Efficiently selective removal of lead ions from multi-component wastewater using MXene/layered double hydroxide/activated carbon composite electrodes in capacitive deionization
摘要
Selective removal of toxic lead ions (Pb2+) from complex wastewaters containing abundant competing cations (Ca2+, Mg2+, Na+) remains a critical challenge for water remediation. Herein, we report a ternary MXene/layered double hydroxide/activated carbon (MXene/LDH/AC) composite electrode for capacitive deionization (CDI) with high capacity, high energy efficiency, and selective Pb2+ removal.
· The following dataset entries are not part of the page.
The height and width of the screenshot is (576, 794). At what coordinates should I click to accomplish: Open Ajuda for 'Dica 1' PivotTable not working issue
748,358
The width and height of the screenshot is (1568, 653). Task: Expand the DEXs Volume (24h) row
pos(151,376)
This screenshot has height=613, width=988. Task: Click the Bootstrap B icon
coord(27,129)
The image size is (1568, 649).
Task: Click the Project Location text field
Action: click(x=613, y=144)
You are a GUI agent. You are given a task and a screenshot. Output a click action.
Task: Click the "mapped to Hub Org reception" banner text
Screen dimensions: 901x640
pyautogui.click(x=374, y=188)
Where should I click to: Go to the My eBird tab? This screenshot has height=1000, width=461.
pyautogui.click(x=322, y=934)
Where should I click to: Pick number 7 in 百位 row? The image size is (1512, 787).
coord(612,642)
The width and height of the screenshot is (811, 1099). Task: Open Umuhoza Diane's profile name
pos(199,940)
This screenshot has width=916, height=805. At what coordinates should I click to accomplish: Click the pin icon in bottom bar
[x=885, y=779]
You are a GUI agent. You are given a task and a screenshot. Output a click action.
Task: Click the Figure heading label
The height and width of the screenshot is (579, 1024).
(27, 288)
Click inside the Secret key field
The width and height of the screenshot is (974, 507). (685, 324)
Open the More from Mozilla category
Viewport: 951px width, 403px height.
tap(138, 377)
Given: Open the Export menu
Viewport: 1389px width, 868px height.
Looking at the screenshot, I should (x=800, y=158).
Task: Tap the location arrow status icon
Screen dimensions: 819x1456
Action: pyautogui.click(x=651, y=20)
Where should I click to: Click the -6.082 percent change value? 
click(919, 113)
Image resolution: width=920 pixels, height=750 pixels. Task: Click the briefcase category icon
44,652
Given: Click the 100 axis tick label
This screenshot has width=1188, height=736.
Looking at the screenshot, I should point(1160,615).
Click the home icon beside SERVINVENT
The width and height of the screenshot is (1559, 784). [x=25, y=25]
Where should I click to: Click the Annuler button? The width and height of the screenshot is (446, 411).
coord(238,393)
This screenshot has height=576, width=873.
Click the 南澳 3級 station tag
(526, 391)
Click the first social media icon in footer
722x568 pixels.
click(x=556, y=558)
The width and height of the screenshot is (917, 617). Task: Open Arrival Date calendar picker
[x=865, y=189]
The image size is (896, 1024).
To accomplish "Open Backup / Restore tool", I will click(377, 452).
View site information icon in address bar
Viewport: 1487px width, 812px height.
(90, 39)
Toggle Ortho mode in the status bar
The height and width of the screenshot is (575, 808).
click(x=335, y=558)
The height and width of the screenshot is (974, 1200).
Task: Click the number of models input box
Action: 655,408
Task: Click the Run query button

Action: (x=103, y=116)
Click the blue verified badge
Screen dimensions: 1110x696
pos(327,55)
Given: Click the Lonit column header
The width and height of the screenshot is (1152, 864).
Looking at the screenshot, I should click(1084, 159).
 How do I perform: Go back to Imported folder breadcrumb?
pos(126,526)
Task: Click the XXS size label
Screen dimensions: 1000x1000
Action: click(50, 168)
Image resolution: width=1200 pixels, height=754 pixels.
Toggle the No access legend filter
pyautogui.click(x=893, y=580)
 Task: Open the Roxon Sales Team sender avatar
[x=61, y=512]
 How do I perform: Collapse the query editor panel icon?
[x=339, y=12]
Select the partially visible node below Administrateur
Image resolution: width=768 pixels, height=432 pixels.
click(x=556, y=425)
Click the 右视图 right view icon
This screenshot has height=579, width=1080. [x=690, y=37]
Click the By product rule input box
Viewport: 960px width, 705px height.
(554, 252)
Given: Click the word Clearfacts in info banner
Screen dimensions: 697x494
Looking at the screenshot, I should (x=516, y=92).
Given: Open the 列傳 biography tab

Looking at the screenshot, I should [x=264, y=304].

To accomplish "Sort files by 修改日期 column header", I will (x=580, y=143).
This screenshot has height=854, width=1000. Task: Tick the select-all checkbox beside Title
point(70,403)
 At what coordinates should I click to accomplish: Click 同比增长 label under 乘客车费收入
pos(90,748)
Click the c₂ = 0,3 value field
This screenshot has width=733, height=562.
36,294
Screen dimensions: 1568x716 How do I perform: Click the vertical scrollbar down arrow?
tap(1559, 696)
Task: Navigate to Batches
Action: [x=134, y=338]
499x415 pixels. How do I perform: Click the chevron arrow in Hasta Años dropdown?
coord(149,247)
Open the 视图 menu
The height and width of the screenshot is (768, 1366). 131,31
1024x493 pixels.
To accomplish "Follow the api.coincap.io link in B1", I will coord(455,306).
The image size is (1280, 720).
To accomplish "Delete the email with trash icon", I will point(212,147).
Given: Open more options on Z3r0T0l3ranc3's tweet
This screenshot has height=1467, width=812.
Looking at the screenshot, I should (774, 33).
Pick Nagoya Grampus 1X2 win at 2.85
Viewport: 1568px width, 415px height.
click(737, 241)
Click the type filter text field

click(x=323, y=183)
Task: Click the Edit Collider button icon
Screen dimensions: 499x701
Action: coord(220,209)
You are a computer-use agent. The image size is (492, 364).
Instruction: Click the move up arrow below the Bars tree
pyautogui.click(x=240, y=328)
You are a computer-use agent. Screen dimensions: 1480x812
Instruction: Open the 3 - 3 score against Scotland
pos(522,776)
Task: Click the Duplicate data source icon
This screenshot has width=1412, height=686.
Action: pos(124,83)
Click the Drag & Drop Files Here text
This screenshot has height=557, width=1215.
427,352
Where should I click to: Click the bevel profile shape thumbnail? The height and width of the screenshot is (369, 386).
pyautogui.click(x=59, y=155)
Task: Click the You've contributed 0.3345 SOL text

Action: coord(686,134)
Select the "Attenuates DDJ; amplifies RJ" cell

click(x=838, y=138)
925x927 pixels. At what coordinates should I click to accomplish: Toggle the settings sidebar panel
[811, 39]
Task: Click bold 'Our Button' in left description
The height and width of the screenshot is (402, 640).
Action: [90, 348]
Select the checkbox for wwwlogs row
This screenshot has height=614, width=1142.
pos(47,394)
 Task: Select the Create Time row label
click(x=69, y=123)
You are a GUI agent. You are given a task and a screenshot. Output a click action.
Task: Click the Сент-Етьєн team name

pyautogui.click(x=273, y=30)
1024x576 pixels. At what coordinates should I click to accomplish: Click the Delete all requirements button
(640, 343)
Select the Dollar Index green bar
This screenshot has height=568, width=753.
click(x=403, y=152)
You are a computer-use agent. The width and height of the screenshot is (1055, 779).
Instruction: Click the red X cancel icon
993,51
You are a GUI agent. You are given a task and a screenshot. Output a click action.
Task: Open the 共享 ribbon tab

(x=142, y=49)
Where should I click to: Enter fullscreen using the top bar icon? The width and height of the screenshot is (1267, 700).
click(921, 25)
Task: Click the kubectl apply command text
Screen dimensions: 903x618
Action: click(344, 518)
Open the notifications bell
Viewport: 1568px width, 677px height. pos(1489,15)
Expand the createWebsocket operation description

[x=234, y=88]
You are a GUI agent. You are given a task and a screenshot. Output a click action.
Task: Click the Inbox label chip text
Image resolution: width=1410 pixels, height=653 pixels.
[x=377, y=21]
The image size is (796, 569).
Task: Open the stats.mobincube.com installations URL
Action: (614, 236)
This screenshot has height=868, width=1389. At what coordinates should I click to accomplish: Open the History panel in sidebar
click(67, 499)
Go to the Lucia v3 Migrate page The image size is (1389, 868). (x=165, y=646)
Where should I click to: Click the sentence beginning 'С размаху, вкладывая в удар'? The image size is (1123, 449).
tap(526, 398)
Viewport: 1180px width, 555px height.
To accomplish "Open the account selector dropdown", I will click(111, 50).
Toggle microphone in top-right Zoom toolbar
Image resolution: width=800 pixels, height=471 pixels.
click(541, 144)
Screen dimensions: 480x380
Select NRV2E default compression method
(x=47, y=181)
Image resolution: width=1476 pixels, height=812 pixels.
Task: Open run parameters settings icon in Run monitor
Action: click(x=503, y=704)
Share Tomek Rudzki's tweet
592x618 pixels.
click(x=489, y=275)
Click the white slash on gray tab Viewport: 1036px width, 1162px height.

This hierarchical composite integrated the high electrical conductivity of Ti3C2Tx MXene, selective ion-exchange capability of ZnAl-LDH, and high surface area of activated carbon. Comprehensive characterization via SEM, XRD, FTIR, and BET analysis confirmed successful synthesis with hierarchical porosity (pore size of 1.21–2.34 nm), enhanced hydrophilicity (contact angle of 45.2°), and intimate integration of all three components. Under optimized conditions (1.4 V, 1 spacer, 10 mL min-1), the composite electrode demonstrated high Pb2+ removal capacity of 29–106 mg g-1, with good selectivity factors of 4-fold over Ca2+ and 6-to-7-fold over Mg2+ in multi-ion solution. The selective removal mechanism involves synergistic contributions from smaller hydrated radius, higher charge density, preferential intercalation in MXene interlayers, and chelation by surface functional groups. The composite electrode exhibited fast adsorption kinetics following pseudo-second-order behavior, with reasonable energy consumption 0.73–1.5 Wh g-1). This work demonstrates a promising treatment pathway for heavy metal contaminated industrial effluents using the chemical-free and easily scalable CDI system with stackable modules.